Masalah itu dinilai berpengaruh pada laju PSIM Yogyakarta dalam beberapa pertandingan terakhir. Laskar Mataram hanya mampu meraih satu kemenangan dari sembilan laga terakhir. Situasi tersebut juga membuat posisi tim turun ke peringkat delapan klasemen dengan 38 poin.

“Kami butuh banyak energi untuk menciptakan peluang dan butuh banyak peluang untuk mencetak gol,” kata Van Gastel pada jumpa pers pra-laga, dalam laman PSIM pada Kamis.

Posisi PSIM masih belum aman di papan klasemen. Mereka hanya unggul dua poin dari Bali United yang berada di peringkat kesepuluh. Karena itu, laga melawan PSM Makassar menjadi penting untuk menjaga peluang memperbaiki posisi.

Van Gastel juga memaparkan kondisi skuadnya menjelang pertandingan. Anton Fase dipastikan absen karena cedera. Sementara Fahreza Sudin tidak bisa bermain akibat akumulasi kartu kuning.

“Kita kehilangan Fahreza Sudin karena suspensi kartu kuning, dan Rakhmatsho (Rakhmatzoda) sudah kembali,” ucap Van Gastel.

Kembalinya Rakhmatsho menjadi tambahan tenaga bagi PSIM Yogyakarta. Namun, Van Gastel tetap menegaskan target timnya tidak berubah. Ia ingin anak asuhnya merebut tiga poin pada laga kandang tersebut.

“Sudah jelas bahwa kami mencoba memenangkan setiap pertandingan.”

Tekad serupa juga disampaikan gelandang muda PSIM, Savio Sheva. Ia menyebut seluruh pemain siap menghadapi pertandingan melawan PSM Makassar. Menurut dia, tim tidak ingin kembali kehilangan poin seperti pada laga sebelumnya.

“Semua pemain sudah siap menghadapi pertandingan besok. Karena kita tahu di pertandingan terakhir kemarin kita kehilangan poin, jadi bagaimanapun besok tiga poin adalah harga mati,” tegas Sheva.

Sheva juga menegaskan dirinya tidak terbebani meski cukup sering masuk starting eleven. Pemain kelahiran Yogyakarta itu menilai tugasnya tetap sama, baik dimainkan sejak awal maupun masuk dari bangku cadangan.

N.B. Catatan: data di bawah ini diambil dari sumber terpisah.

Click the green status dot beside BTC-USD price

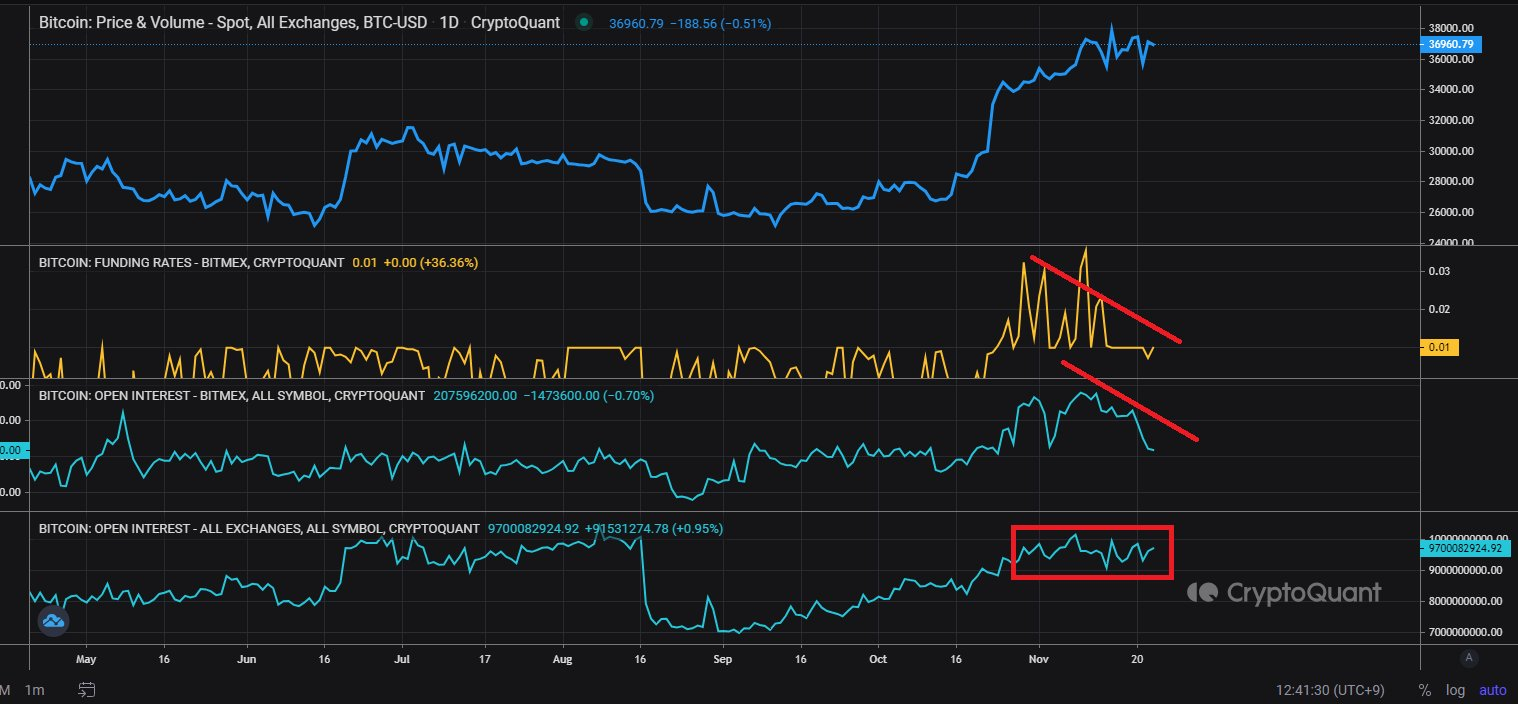[x=584, y=21]
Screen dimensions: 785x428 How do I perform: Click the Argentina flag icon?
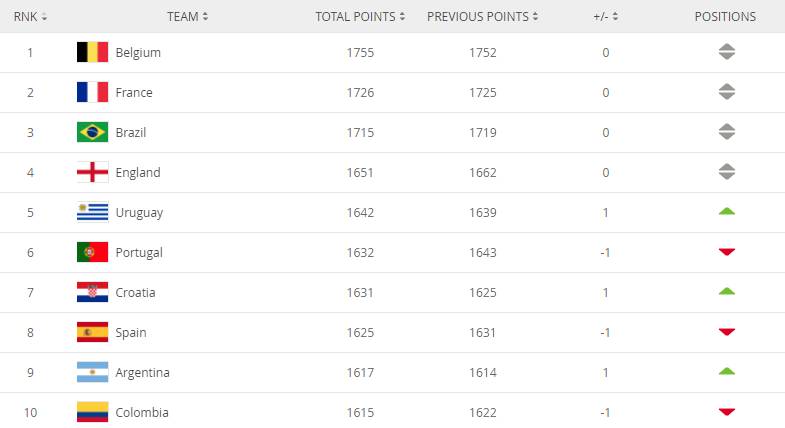click(92, 372)
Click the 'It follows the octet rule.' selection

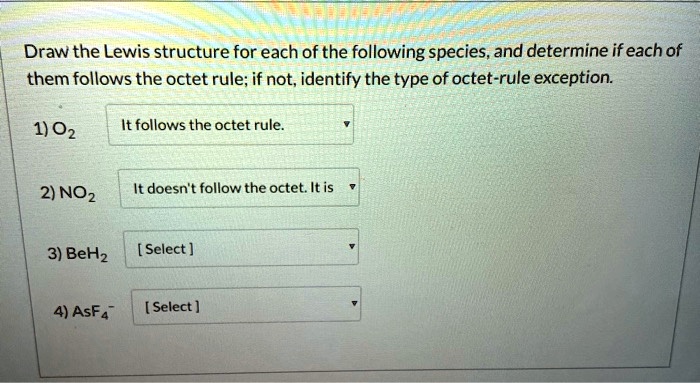click(x=203, y=125)
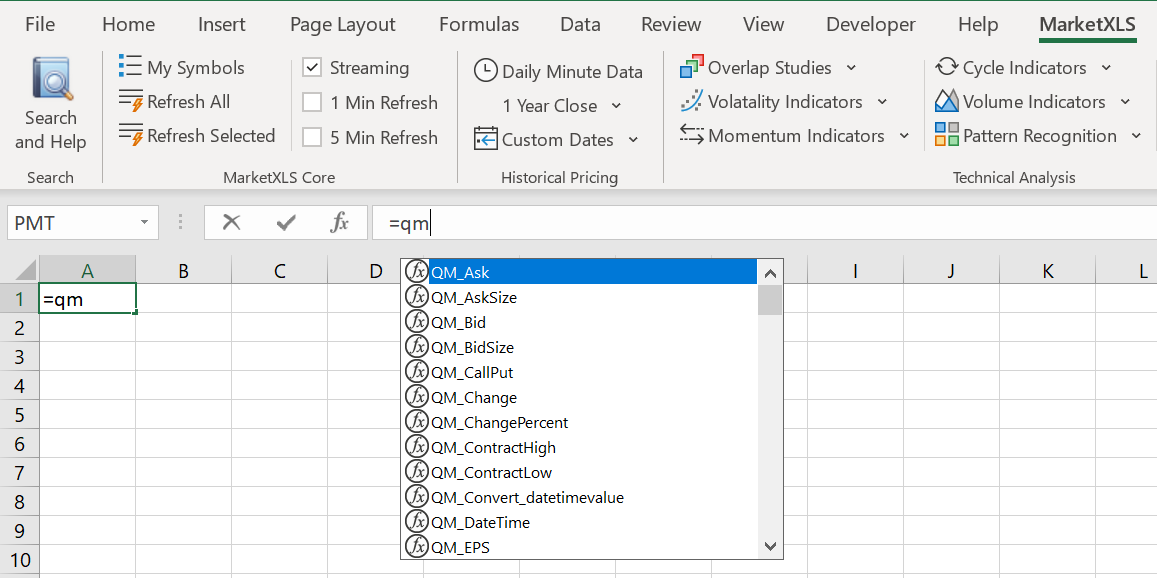Click inside the Name Box showing PMT

(70, 222)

“Mau main dari babak pertama atau babak kedua, saya harus tampil maksimal,” pungkas pemain kelahiran Yogyakarta itu.

PSIM Yogyakarta kini menghadapi tekanan untuk segera bangkit. Catatan satu kemenangan dari sembilan laga terakhir menjadi alarm bagi tim asuhan Jean-Paul van Gastel. Laga melawan PSM Makassar pun menjadi momen penting untuk menjawab sorotan soal efektivitas penyelesaian akhir.